» Dataset extract:
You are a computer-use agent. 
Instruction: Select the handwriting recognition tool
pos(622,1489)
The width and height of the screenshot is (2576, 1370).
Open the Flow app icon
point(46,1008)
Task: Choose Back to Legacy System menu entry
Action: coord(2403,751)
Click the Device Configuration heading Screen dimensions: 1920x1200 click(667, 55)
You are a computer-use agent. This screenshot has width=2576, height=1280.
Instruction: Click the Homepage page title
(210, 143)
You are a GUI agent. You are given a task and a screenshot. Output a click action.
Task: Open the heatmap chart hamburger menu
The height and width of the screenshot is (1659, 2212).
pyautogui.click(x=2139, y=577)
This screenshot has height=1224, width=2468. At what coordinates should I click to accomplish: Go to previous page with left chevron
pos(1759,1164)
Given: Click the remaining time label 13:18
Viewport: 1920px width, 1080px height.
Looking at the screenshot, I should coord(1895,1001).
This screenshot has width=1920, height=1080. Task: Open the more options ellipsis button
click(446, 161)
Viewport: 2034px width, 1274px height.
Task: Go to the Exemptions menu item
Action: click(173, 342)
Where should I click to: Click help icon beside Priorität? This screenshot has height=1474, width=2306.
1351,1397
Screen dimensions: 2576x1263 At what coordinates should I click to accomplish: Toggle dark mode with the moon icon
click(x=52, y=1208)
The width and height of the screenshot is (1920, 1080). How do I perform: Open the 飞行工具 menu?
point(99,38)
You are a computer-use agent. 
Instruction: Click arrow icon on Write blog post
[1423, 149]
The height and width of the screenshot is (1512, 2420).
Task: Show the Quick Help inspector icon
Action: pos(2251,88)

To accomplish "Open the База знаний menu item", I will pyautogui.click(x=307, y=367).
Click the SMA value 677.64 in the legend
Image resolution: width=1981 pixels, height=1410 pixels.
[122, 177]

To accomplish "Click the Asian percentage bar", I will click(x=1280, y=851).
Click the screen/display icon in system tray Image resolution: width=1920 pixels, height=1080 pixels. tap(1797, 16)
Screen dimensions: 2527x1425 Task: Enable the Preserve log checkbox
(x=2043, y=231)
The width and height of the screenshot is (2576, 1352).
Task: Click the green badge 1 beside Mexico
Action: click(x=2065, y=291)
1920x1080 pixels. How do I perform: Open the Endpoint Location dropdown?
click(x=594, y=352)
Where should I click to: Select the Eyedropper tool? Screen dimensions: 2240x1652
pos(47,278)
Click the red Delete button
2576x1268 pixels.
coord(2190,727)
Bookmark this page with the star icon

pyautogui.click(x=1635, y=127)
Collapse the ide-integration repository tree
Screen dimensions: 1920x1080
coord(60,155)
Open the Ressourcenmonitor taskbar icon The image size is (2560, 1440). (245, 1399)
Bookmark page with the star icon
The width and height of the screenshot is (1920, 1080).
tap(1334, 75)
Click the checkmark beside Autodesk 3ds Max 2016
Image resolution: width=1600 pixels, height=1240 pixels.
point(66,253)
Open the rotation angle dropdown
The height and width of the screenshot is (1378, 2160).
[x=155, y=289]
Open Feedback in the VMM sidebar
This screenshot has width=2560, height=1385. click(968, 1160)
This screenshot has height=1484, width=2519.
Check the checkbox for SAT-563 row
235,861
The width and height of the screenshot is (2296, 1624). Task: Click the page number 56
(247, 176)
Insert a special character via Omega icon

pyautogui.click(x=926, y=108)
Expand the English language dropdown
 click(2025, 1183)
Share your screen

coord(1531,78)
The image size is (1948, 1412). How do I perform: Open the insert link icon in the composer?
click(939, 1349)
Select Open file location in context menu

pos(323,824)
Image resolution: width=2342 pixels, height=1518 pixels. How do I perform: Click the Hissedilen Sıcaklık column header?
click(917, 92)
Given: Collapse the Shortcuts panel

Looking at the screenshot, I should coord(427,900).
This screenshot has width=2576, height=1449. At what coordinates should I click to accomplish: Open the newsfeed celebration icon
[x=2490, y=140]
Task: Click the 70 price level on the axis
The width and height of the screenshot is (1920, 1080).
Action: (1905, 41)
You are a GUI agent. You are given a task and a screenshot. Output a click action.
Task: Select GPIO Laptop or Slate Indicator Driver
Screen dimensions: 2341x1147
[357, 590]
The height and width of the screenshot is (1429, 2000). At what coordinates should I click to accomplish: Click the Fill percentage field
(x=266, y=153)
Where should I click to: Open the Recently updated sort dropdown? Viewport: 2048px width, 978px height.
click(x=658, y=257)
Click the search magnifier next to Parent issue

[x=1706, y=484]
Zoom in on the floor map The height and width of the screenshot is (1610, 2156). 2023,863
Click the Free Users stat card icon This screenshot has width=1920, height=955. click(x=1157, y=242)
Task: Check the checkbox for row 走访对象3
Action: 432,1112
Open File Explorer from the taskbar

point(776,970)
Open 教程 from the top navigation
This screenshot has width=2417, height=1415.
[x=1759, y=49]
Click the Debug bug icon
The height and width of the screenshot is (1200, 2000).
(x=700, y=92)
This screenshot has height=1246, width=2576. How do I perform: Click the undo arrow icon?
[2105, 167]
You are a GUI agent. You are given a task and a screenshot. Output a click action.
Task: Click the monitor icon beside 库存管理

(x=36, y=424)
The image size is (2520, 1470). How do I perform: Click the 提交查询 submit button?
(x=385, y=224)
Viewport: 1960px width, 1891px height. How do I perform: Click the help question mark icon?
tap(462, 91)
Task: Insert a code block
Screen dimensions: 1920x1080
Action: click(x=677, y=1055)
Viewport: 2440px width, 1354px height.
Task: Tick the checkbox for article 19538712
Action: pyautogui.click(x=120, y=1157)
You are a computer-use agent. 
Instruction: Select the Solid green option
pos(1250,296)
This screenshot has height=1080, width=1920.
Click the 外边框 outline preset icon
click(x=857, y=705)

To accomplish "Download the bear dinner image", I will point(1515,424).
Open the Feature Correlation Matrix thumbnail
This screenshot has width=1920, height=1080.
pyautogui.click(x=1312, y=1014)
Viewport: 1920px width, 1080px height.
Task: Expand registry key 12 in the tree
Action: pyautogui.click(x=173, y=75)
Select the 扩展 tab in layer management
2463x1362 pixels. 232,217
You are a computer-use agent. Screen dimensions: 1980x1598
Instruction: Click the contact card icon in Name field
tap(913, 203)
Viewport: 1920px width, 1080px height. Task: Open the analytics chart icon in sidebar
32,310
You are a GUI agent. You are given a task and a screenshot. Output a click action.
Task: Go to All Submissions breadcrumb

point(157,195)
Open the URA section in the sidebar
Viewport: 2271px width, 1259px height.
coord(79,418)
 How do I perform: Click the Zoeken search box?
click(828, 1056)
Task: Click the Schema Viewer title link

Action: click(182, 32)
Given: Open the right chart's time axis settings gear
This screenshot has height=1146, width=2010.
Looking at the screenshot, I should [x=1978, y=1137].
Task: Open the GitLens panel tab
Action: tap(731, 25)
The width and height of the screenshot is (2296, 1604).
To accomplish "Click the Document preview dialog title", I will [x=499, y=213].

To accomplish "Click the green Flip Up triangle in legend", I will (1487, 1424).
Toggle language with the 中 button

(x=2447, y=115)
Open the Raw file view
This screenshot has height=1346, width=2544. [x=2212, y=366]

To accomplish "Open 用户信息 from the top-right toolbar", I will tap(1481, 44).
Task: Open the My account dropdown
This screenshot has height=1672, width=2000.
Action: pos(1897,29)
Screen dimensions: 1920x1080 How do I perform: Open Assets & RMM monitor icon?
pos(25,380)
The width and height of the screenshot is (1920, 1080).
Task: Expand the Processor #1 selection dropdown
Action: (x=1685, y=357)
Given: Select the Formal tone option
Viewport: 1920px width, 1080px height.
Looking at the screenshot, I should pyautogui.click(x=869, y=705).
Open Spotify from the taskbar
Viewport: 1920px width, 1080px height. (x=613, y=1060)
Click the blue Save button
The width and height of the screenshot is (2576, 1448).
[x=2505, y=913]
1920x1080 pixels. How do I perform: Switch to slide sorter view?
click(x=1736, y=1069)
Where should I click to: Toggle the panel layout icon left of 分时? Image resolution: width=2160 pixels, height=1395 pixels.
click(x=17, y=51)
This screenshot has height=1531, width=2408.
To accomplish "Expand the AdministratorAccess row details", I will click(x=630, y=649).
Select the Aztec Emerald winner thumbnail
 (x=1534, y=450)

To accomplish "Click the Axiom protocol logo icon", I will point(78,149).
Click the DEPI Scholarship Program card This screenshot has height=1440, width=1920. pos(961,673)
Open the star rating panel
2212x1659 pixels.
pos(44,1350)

» Task statement:
A word-for-word copy of the lines above from the one with "2576x1268 pixels." through the one with "Click the checkmark", inclusive, is the only output wanted.

» Task response:
2576x1268 pixels.
coord(2190,727)
Bookmark this page with the star icon

pyautogui.click(x=1635, y=127)
Collapse the ide-integration repository tree
Screen dimensions: 1920x1080
coord(60,155)
Open the Ressourcenmonitor taskbar icon The image size is (2560, 1440). (245, 1399)
Bookmark page with the star icon
The width and height of the screenshot is (1920, 1080).
tap(1334, 75)
Click the checkmark beside Autodesk 3ds Max 2016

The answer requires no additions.